11. Respondent has taken a decision to challenge the award and therefore the interest of the Respondent is required to be protected by permitting the invocation/encashment of the PBGs. It is emphasised that if PBGs are released/returned and their validity expires on 31.07.2023, Respondent will be unable to invoke them and an irreparable harm shall be caused even if the Respondent was to succeed in its challenge to the award passed by the Arbitral Tribunal. Mr. Vasisht contends that the Arbitral Tribunal had framed 03 questions which as per them were crucial to decide the claims and counter claims and all the three questions have been answered and issues have been decided in favour of the Respondent. In fact, all counter claims raised by the Respondent have been allowed, save and except, for the quantification of one of the counter claims, which was deferred on account of pendency of the proceedings before the Rajasthan High Court and therefore even at this stage it cannot be said that the award is against the Respondent.
12. I have heard the learned counsel for the Petitioner and learned Senior Counsel for the Respondent.
13. Having given my thoughtful consideration, I am of the view that both parties are partially correct. Mr. Garg is right in contending that the learned Arbitral Tribunal has categorically negated the contention of the Respondent that the money under the PBGs can be utilized by the Respondent against the IRR liability of the Petitioner and held that retention of the PBGs by the Respondent beyond 02 years from the stabilization period i.e. beyond 16.03.2019 is unjustified and illegal. In view of this finding, direction was issued to the Respondent to forthwith return all the original PBGs. It is undisputed that the award is not under challenge presently albeit it was stated on behalf of the Respondent that steps have been initiated to challenge the award. Therefore, it is rightly urged by Mr. Garg that Respondent has no right to withhold the PBGs and/or insist on their validation beyond 31.07.2023 to the prejudice of the Petitioner, who has an award in its favour on this issue.
14. On the other hand, there is merit in the contention of the Respondent that the disputes between the parties have not attained finality and the award has not been accepted by the Respondent and in fact Respondent is in the process of challenging the award. Mr. Vasisht is also right in submitting that if the validity of the PBGs is not extended beyond 31.07.2023, Respondent will not be able to invoke the PBGs beyond the said date.
15. In view of the submissions by the respective parties and to balance the equities, the petition is disposed of by leaving it open to the Respondent to invoke the PBGs, as aforementioned, within the validity period, if so advised, but by restraining the Respondent from encashing the same.
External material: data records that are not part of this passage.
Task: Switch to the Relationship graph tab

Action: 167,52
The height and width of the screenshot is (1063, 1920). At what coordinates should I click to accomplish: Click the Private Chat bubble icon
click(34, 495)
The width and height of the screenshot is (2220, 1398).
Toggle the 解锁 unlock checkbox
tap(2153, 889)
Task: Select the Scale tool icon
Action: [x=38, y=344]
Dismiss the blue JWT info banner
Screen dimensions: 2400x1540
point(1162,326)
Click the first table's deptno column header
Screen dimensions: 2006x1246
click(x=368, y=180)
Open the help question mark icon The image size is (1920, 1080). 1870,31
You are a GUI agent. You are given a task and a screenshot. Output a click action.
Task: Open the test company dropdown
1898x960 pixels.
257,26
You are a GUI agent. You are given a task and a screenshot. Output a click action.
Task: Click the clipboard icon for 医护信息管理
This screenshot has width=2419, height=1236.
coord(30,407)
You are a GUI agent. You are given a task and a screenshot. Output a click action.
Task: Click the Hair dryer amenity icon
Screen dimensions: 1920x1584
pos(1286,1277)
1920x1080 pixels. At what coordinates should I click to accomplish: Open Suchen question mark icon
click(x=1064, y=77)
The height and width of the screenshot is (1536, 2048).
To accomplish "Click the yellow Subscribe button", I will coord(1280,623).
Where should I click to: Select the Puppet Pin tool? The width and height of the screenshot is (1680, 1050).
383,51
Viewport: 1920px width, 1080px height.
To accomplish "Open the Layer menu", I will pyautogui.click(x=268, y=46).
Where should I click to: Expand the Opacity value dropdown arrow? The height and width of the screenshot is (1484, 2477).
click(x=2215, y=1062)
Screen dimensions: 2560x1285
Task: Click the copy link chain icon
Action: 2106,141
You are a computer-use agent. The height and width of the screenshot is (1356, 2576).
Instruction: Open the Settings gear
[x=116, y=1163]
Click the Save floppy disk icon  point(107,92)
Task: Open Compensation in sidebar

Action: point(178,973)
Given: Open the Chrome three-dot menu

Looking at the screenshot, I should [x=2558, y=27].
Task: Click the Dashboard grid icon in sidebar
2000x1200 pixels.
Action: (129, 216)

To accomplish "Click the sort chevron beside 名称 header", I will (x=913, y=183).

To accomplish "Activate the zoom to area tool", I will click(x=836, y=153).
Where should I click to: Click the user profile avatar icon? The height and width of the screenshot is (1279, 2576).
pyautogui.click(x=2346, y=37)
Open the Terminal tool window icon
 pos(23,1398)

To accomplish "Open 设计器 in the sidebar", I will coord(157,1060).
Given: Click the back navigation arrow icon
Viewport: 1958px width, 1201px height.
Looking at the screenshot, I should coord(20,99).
Needless to state that this direction shall be operative until any further order or direction that may be passed by the appropriate Court in proceedings preferred by any of the parties in accordance with law in respect of the arbitral award dated 25.02.2023.
16. It is made clear that this Court has not expressed any opinion on the merits of the disputes between the parties and/or the arbitral award. All rights and contentions of the parties are left open to be decided in appropriate proceedings.